— START TASK INPUTS —
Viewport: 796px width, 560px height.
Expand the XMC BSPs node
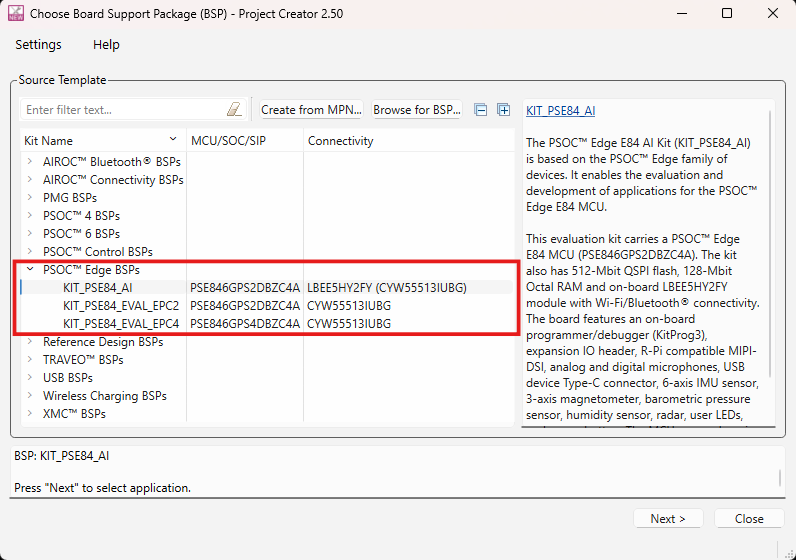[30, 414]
— END TASK INPUTS —
— START TASK INPUTS —
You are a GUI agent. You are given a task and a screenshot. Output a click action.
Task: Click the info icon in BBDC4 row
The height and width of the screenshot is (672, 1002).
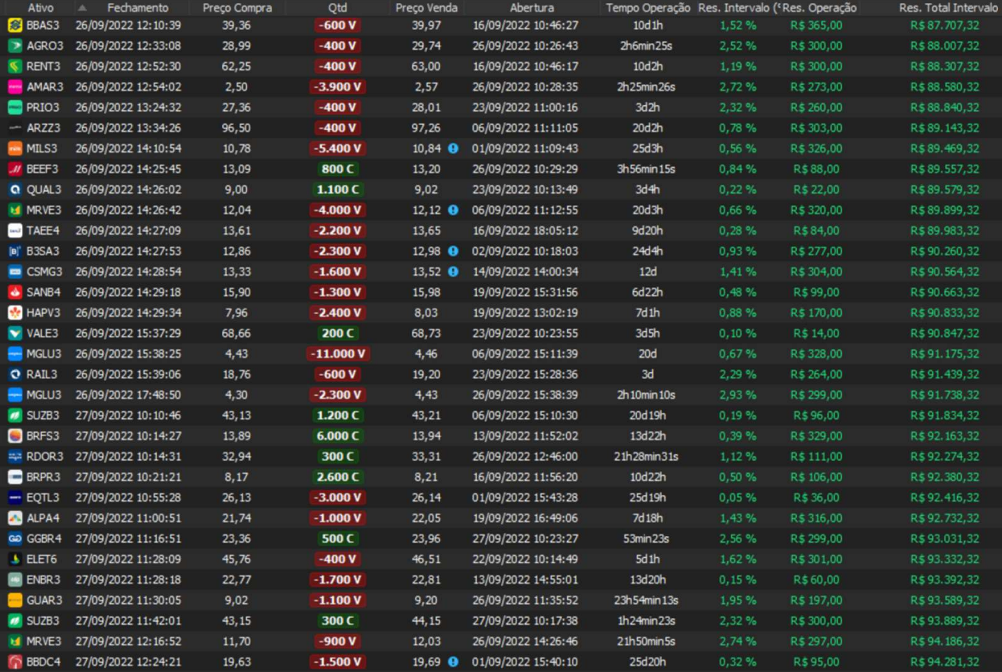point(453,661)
— END TASK INPUTS —
OBJECTIVE:
Copy everything in the listing from the line containing "You are a GUI" down to the line containing "point(453,661)", both lines included, and leave the pictures out of your answer.

WRITTEN ANSWER:
You are a GUI agent. You are given a task and a screenshot. Output a click action.
Task: Click the info icon in BBDC4 row
The height and width of the screenshot is (672, 1002).
point(453,661)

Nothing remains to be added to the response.